The third topic relates to a third first-author paper entitled “Significant coercivity enhancement of hot-deformed bulk magnets by two-step diffusion process using a minimal amount of Dy”, where a two-step grain-boundary-diffusion process is implemented on a hot-deformed Nd-Fe-B magnet with the addition of a minimal amount of Dy. The coercivity of a 5.6-mm-thick Nd-Fe-B hot-deformed magnet was increased from 1.13 T to 2.5 T while maintaining a large remanent magnetization of 1.32 T using Nd50Dy30Cu20 and Nd80Cu20 alloys for the first and second steps of the diffusion process, respectively. Only 0.45 wt.% of Dy was used in the high-coercivity bulk magnet which is only ≈10 % of that used in the conventional Dy-alloyed sintered magnets with a comparable coercivity. In addition to the high room-temperature value of coercivity, an excellent temperature coefficient of coercivity of –0.41 %/oC was realized in the final diffusion-processed hot-deformed magnet. Consequently, this work paves a way towards the development of bulk high-coercivity Dy-lean Nd-Fe-B magnets.

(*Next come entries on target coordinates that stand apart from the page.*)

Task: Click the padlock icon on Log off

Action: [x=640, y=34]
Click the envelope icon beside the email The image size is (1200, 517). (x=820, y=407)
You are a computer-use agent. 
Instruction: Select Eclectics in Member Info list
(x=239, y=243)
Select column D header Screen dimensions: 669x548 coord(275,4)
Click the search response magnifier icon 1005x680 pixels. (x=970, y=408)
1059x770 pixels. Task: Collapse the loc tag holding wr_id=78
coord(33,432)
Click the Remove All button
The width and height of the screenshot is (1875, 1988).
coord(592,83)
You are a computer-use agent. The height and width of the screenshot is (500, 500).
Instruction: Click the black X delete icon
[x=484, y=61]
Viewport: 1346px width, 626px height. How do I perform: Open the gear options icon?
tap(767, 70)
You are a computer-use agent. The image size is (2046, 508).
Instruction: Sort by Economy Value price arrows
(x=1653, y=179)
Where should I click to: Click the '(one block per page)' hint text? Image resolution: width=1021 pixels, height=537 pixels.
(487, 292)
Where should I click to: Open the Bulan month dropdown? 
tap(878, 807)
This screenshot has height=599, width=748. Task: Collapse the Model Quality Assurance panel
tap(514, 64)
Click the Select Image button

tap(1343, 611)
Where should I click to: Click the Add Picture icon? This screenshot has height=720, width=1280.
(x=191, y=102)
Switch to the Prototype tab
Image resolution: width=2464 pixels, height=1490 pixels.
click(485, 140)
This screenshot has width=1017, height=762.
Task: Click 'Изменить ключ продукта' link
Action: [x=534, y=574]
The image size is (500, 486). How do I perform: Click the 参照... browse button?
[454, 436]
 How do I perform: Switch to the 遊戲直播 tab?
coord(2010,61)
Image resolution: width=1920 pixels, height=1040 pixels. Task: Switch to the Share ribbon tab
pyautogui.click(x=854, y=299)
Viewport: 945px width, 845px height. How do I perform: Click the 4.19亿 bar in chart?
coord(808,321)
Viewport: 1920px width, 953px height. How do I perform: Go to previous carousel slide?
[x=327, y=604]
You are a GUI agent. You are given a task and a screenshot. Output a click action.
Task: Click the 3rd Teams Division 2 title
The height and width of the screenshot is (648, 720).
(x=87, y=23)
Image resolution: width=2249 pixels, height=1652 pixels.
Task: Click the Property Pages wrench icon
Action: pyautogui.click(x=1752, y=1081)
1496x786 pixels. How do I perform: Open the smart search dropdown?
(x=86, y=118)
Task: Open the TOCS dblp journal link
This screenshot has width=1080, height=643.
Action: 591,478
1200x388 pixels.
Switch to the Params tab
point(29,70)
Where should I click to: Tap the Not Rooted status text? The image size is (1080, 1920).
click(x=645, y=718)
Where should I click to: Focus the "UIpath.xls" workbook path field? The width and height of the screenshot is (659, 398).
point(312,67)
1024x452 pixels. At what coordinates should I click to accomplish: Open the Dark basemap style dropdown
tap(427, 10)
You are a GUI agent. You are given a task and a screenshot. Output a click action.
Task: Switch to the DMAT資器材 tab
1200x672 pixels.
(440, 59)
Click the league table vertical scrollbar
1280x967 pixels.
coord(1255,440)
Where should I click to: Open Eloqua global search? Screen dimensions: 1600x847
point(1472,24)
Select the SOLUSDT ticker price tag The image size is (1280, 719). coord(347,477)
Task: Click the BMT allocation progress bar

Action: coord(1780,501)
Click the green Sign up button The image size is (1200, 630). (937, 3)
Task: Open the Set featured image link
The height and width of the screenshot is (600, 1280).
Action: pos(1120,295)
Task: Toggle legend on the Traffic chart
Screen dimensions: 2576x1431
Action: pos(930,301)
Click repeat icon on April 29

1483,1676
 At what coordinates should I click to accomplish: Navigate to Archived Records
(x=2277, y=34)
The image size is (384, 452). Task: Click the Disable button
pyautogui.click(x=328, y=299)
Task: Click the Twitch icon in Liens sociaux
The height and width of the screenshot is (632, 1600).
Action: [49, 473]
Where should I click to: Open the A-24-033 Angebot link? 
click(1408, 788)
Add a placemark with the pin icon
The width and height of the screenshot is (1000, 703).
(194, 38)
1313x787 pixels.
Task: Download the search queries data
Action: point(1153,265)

Last, but not least, the fourth topic presents an invention that relates to the improvement of the coercivity of a commercial magnetic melt-spun Nd-Fe-B ribbons with a small intergranular phase fraction and a process for the production of polymer-bonded magnets by the diffusion of a low-temperature eutectic alloy (Nd-Cu). The coercivity of the commercial Nd-Fe-B powder is not satisfactory for certain applications, while commercial powders for the fabrication of polymer-bonded magnets with high coercivity are significantly more expensive due to the added HRE. This invention presented the improvement of the magnetic properties (coercivity) of economically more favourable melt-spun Nd-Fe-B ribbons with a very small proportion of intergranular phase. The solution for coercivity enhancement was the diffusion of low-temperature-eutectic alloy (Nd-Cu), which resulted in a 15 % coercivity improvement of the final polymer-bonded magnet compared to that prepared from standard, low-cost, magnetic, melt-spun Nd-Fe-B ribbons.